400 euros for saying Zelensky is attractive: the Soviet ghost of denunciations returns in Russia
One in four Russians would report their neighbor if they caught him criticizing the war or the army.


MoscowOlga, a retiree from Moscow who had gone to spend a few days at a spa in the Caucasus, didn't expect to end her vacation in a police station. Especially not after joking in the cafeteria that she found Volodymyr Zelensky "an attractive man." It was December 2022, and since the start of the war in Ukraine, Vladimir Putin had hardened his stance terribly. Laws to prosecute comments against the invasion or in favor of UkraineOlga was betrayed by a waitress she'd been having an affair with a while earlier. FSB (formerly the KGB) agents were quick to show up at her door, arrest her, and eventually sentence her to a fine of over 400 euros for discrediting the army.
A recent survey by the consulting firm FOM revealed that one in four Russians (24%) would report their neighbors if they heard them criticizing the war or the army, while another 20% prefer not to respond. One in seven Russians also says they would report an offensive comment about Putin to the authorities. According to Dmitry Anisimov, spokesperson for OVD-Info, a leading Russian organization that tracks political persecution, who spoke to ARA, in the last three years there has been "a significant increase" in people being persecuted for anti-war activities "because someone had informed the police."
This trend has opened the door to turning snitching into a way to settle scores over neighborhood disputes, street arguments, or family feuds. The case of Ana and Irina, two neighbors from Korpikiulya, a small town south of St. Petersburg, is one of many. The former ended up being tried for spreading false news about the army, a crime punishable by up to 15 years in prison. Irina denounced her for allegedly sending images of mutilated soldiers and burning tanks, although Anna denies this. Behind it, however, lies a history of interfamilial resentment stemming from a land dispute.
For Russians of a certain age, this spy climate inevitably evokes the days of Stalinism. "Soviet attitudes survive," laments social psychologist Anastasia Nikolskaya in ARA. "I doubt young people display this behavior, but older people still do," he says. Or as Nina Khrushchev, a professor of international relations and great-granddaughter of Nikita Khrushchev, puts it, "It's a Soviet practice, but at the same time it has to do with the Russian genetic code, with fear, with trying to protect ourselves at the expense of others."
The paradigm of this resurgence of denunciations is embodied by a man from Yekaterinburg who called himself Anna Korobkova and who compulsively denounced the opinions of regime opponents online or in the media.

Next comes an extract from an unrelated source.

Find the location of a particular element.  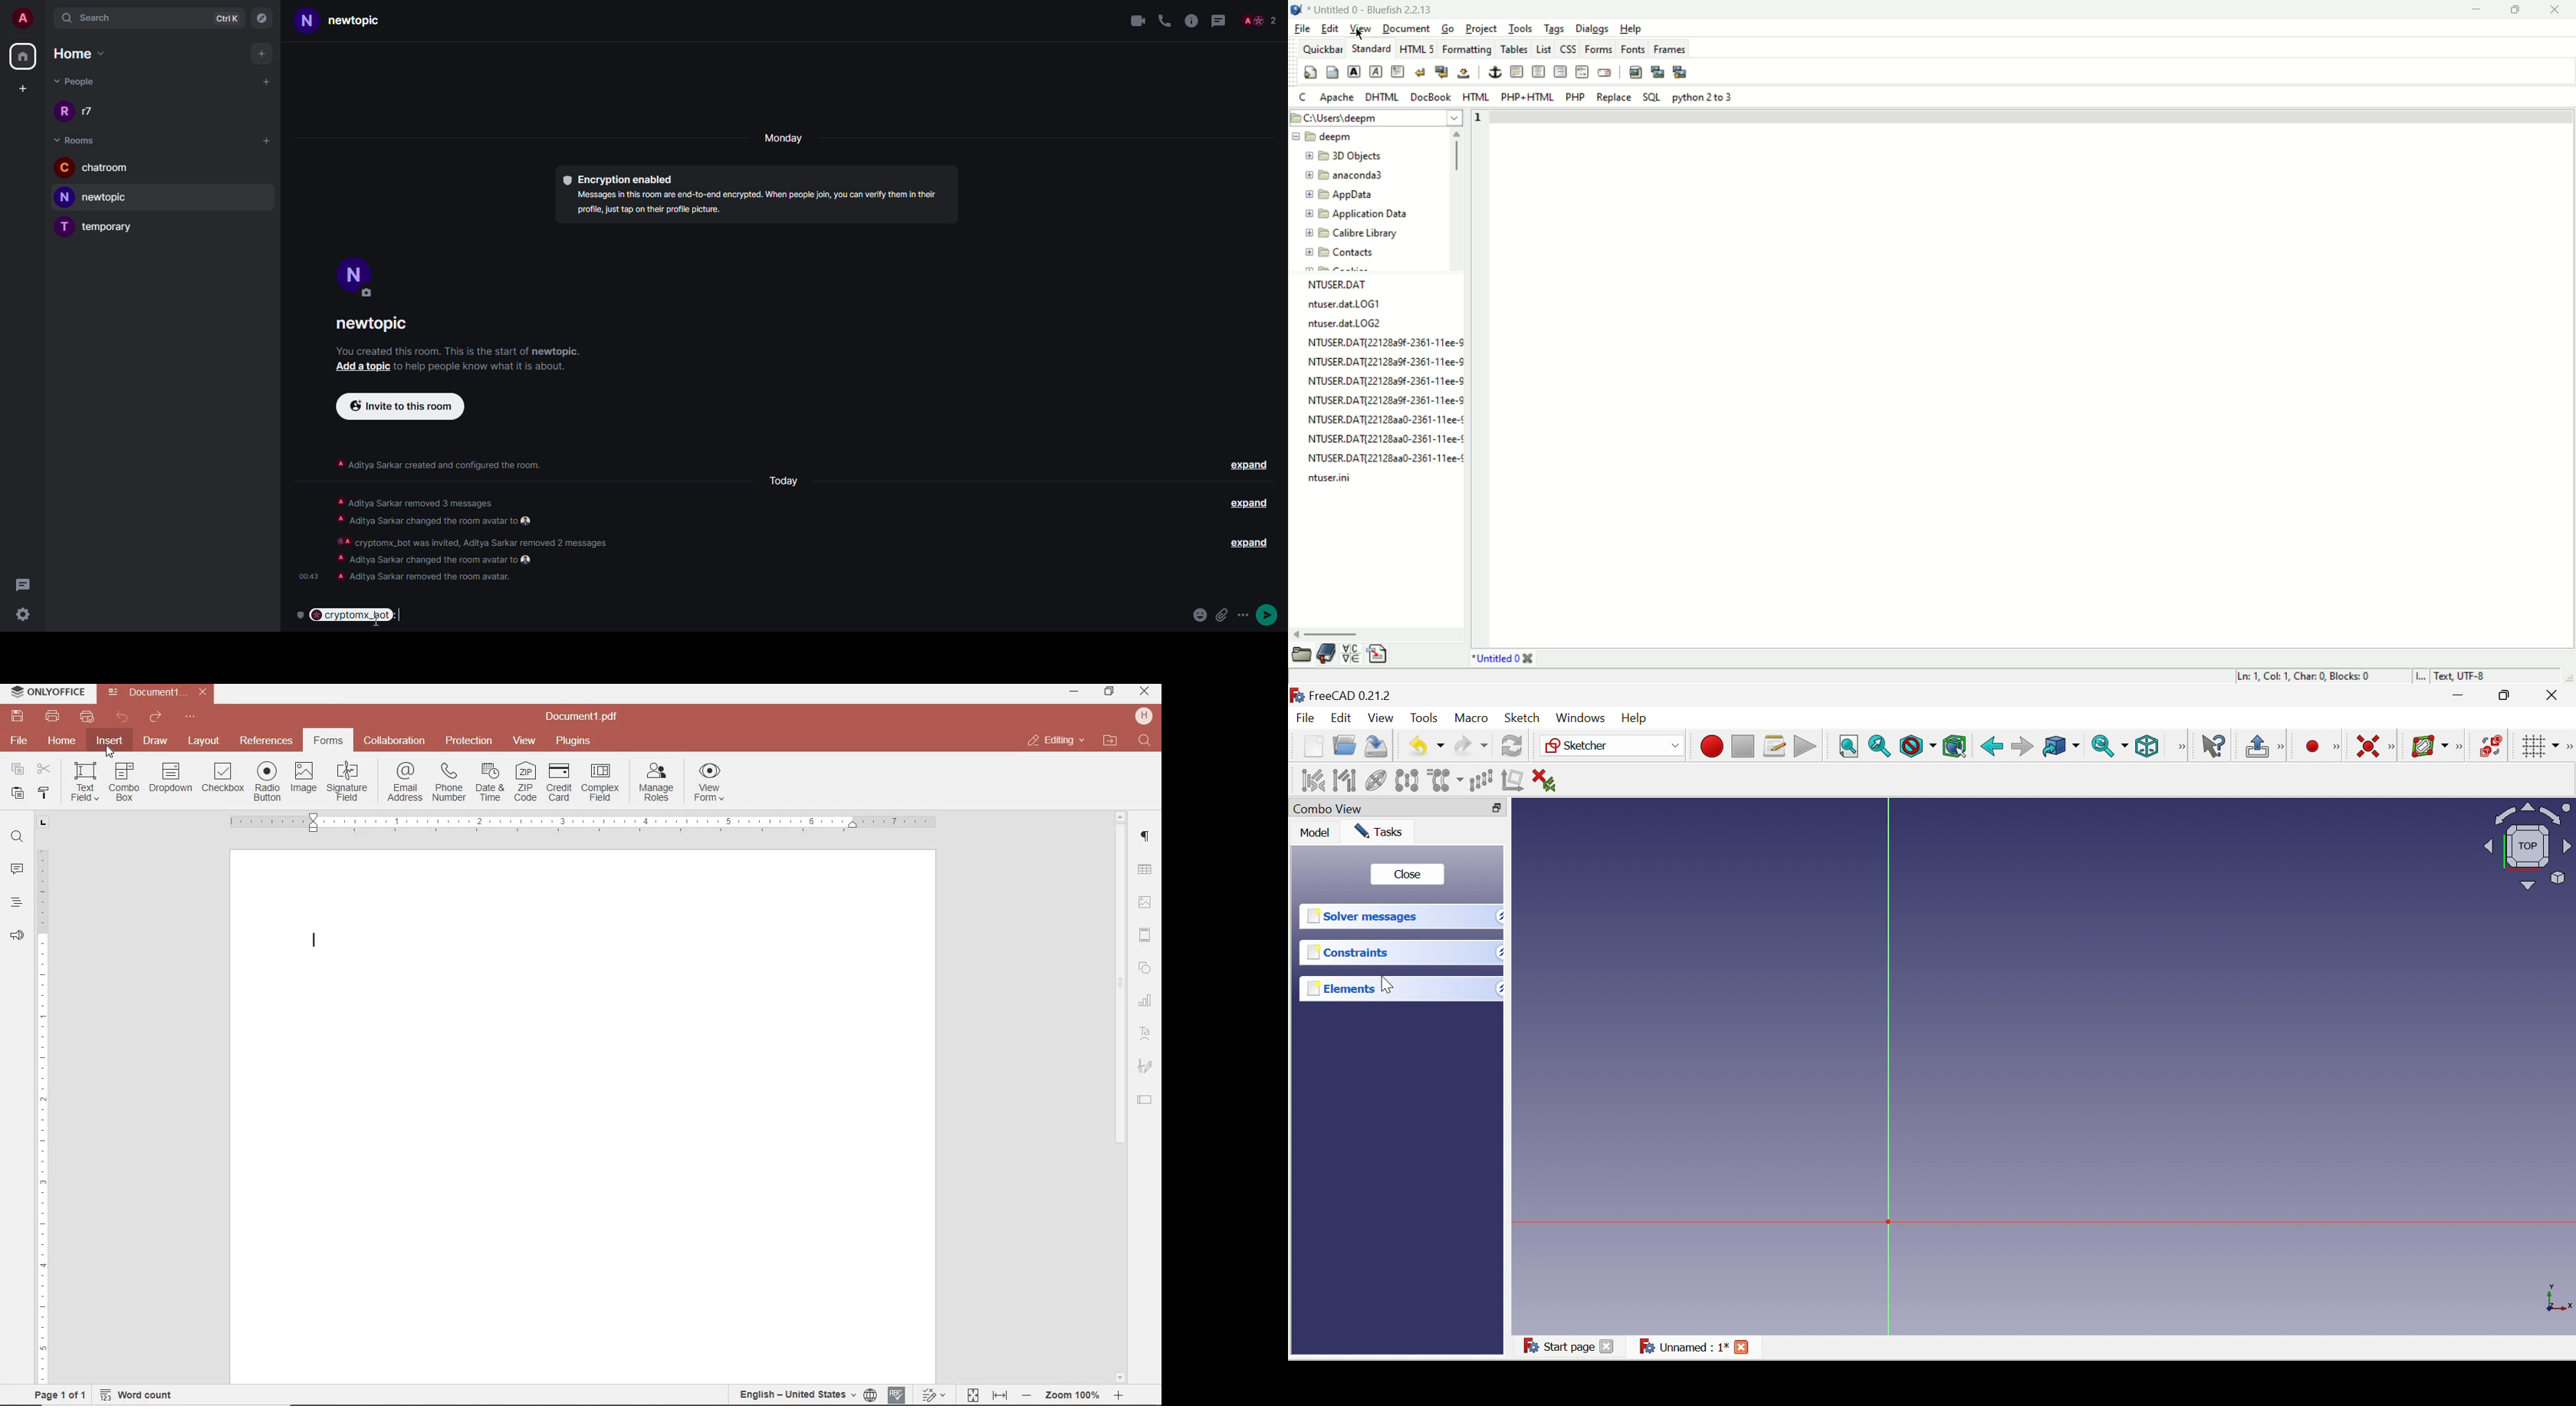

Fit selection is located at coordinates (1878, 746).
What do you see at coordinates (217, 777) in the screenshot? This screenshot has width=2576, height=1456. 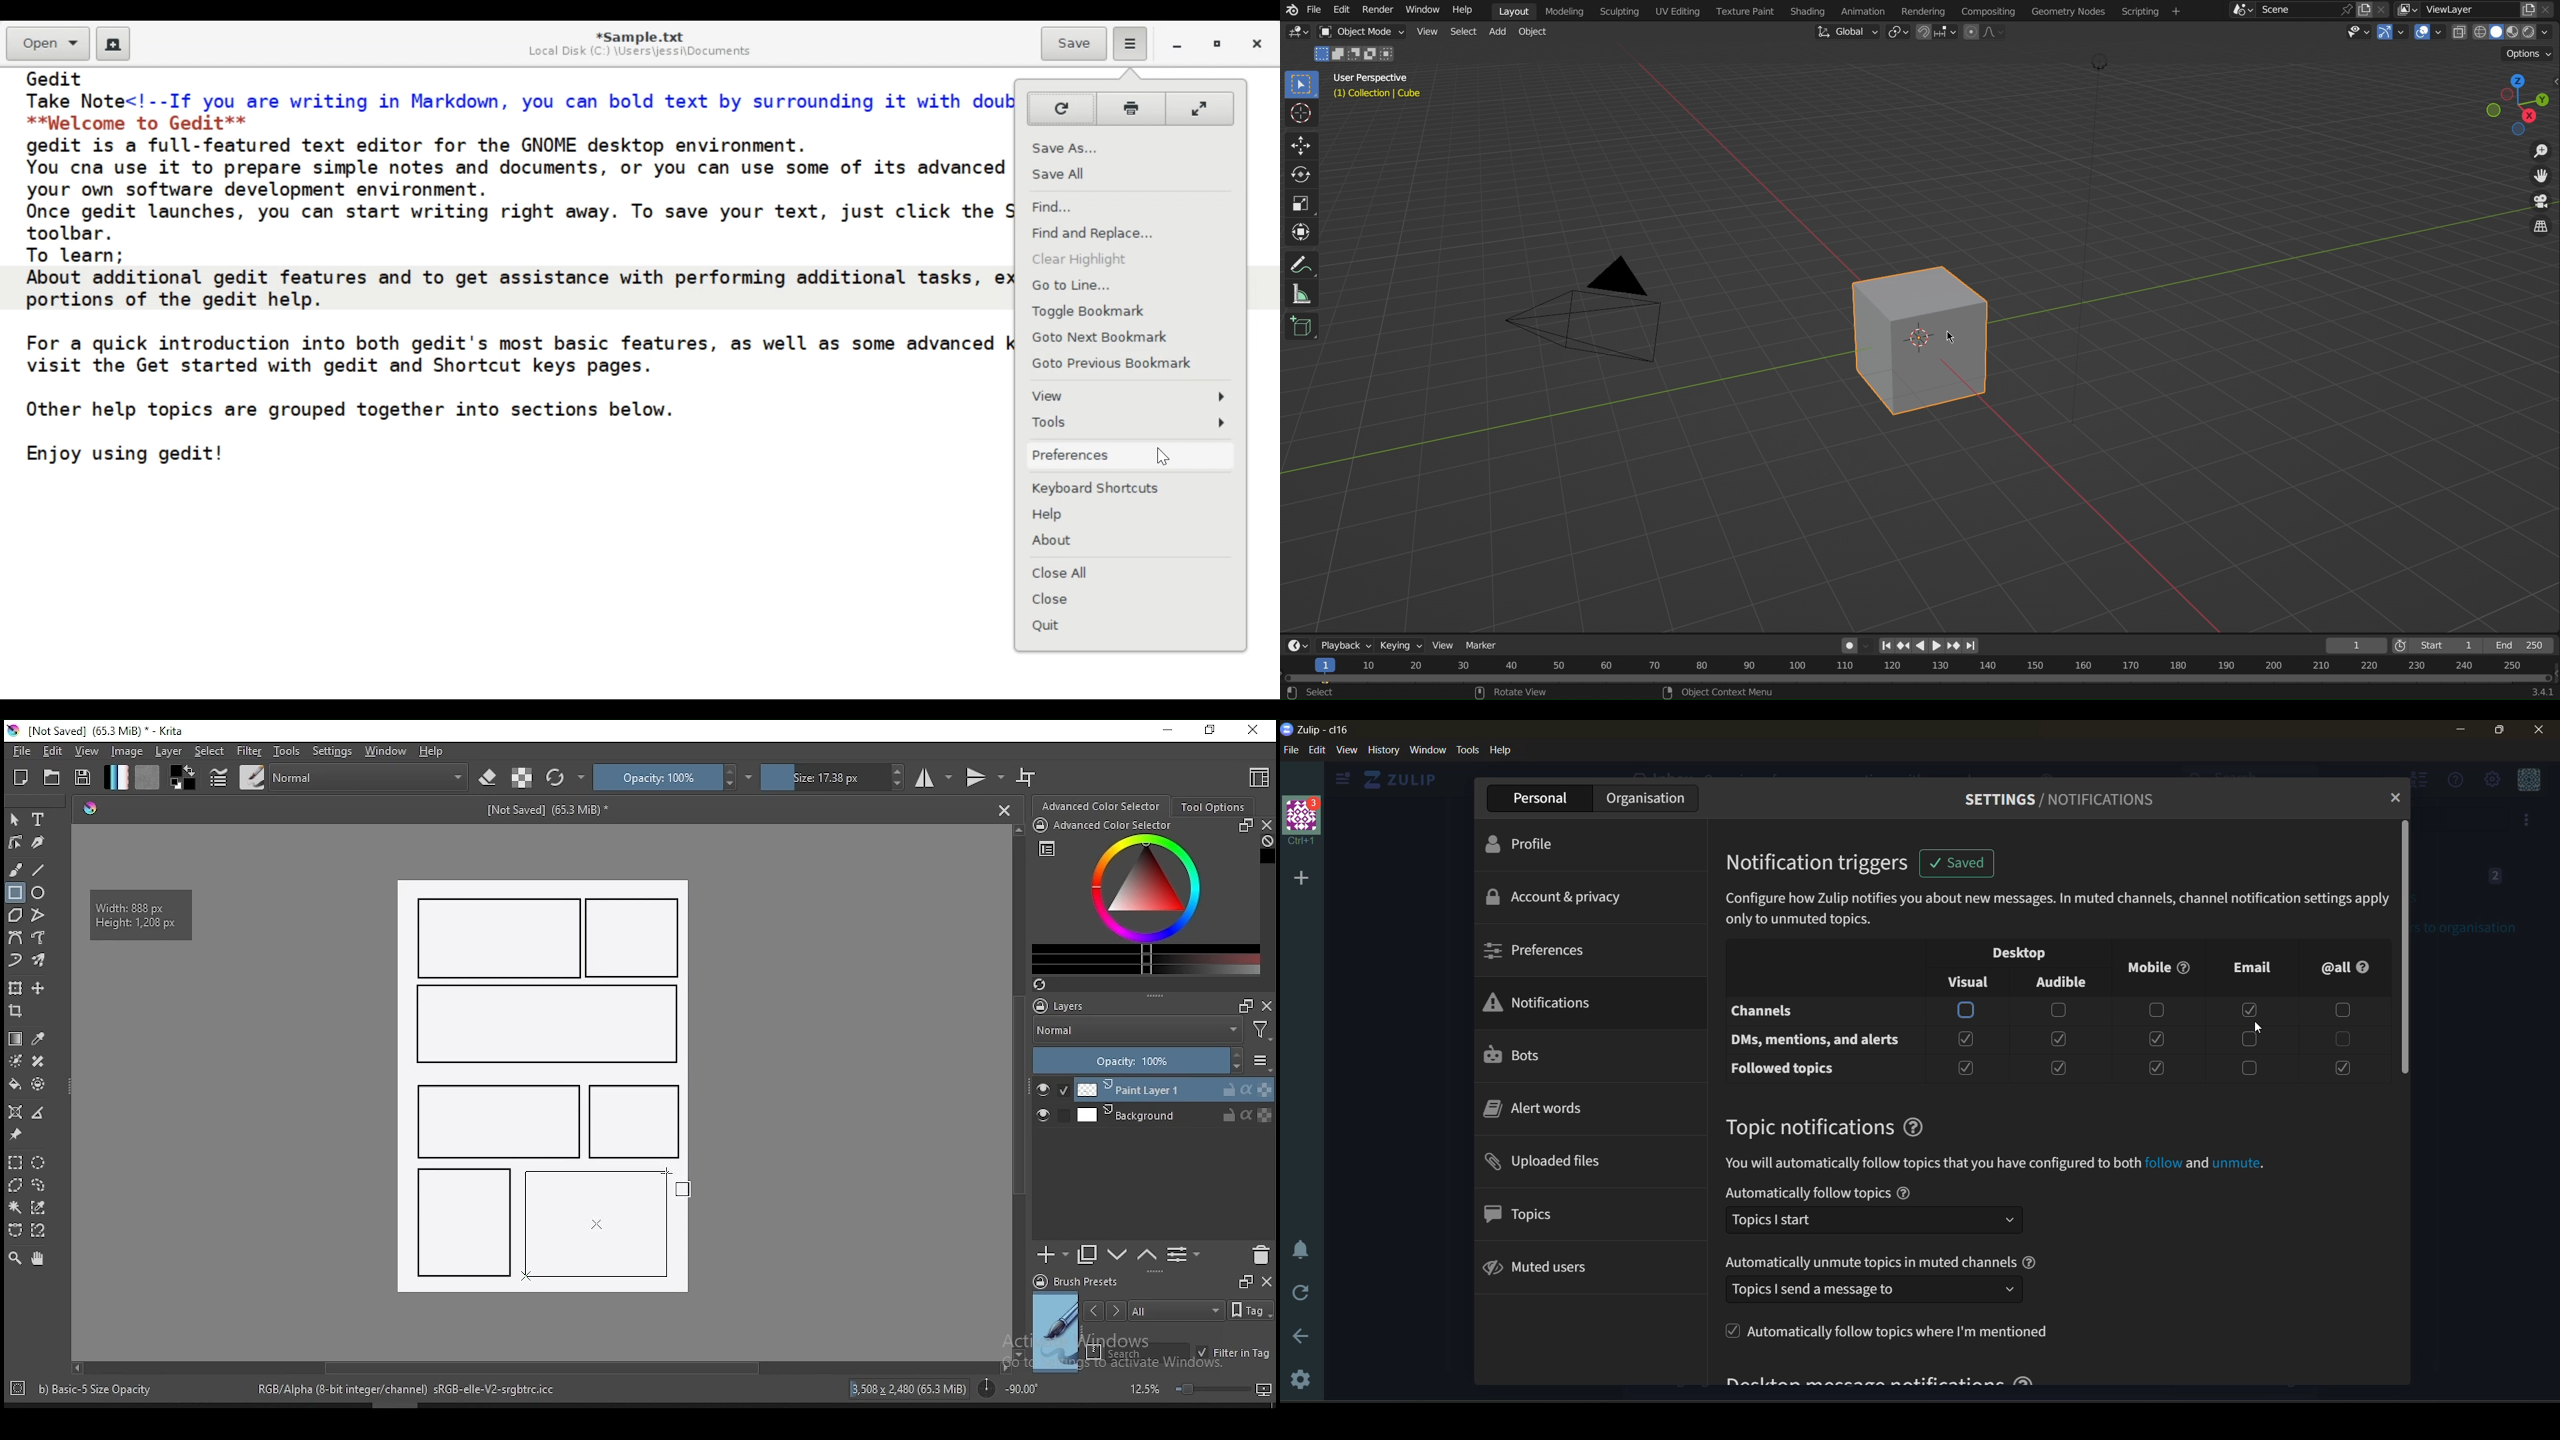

In the first year and a half of the invasion, this dilettante sycophant, whose real name was Ivan Abaturov, reported more than 2,000 messages to the authorities, which he found intolerable, before one of his favorite victims, the anthropologist Aleksandra Arkhipova, discovered his identity.
Absurd accusations
After three years of war, the crime that has had the most unfortunate outcome is that of discrediting the army. It's a catch-all for the most diverse absurdities: someone showing a blank sheet of paper or a sheet of paper with eight asterisks (which the judges interpret as a way of encoding the expression "no to war" in Russian, clean sheath); a man who bought sausage from the Miratorg supermarket chain and crossed out its letters torg to leave in sight Mir, "peace" in Russian; a boy walking with the book War and Peace, by Leo Tolstoy; a girl wearing a clothing patch with a dove of peace drawn on her coat; a priest who referred in a homily to the sixth commandment of Orthodox tradition, "Thou shalt not kill"; or the thousand and one combinations of yellow and blue of the Ukrainian flag, in sneakers, earrings, cakes, dyed hair, or repainted park benches.
These offenses are punishable by an administrative fine ranging from approximately 300 to 600 euros, half of an average salary in Russia. However, the OVD-Info spokesperson warns that the sum of two infractions of discrediting the army entails the opening of a criminal case. "It is the most common instrument of repression, and this administrative sanction can end up landing you in prison for five, seven, or ten years," Anisimov notes.
More than 11,000 accusations
Since the outbreak of the war on February 24, 2022, police have charged more than 11,000 people with discrediting the Russian armed forces, according to OVD-Info. Officers and whistleblowers found a goldmine on social media, a space "totally controlled by law enforcement," in the words of the agency's spokesperson. Posts on VKontakte, the Russian Facebook, top the list of the most targeted activities, ahead of comments on the same posts and comments on online videos.
In these three years, a total of 20,088 people who had taken a stand against the war have been arrested. People like Olga, who sadly recalls the spa episode. The fine didn't hurt at all, compared to the contempt of those around her, who began calling her "crazy," "an enemy of the people," or "a traitor to the homeland." "My husband told me, 'What you have to do is be quiet,'" she explains. "That's probably the right thing to do, but I'm a chatterbox." And yet, she refuses to give up: "I love Russia and I'm not going anywhere. I'm just scared that I won't be able to peacefully express my opinion."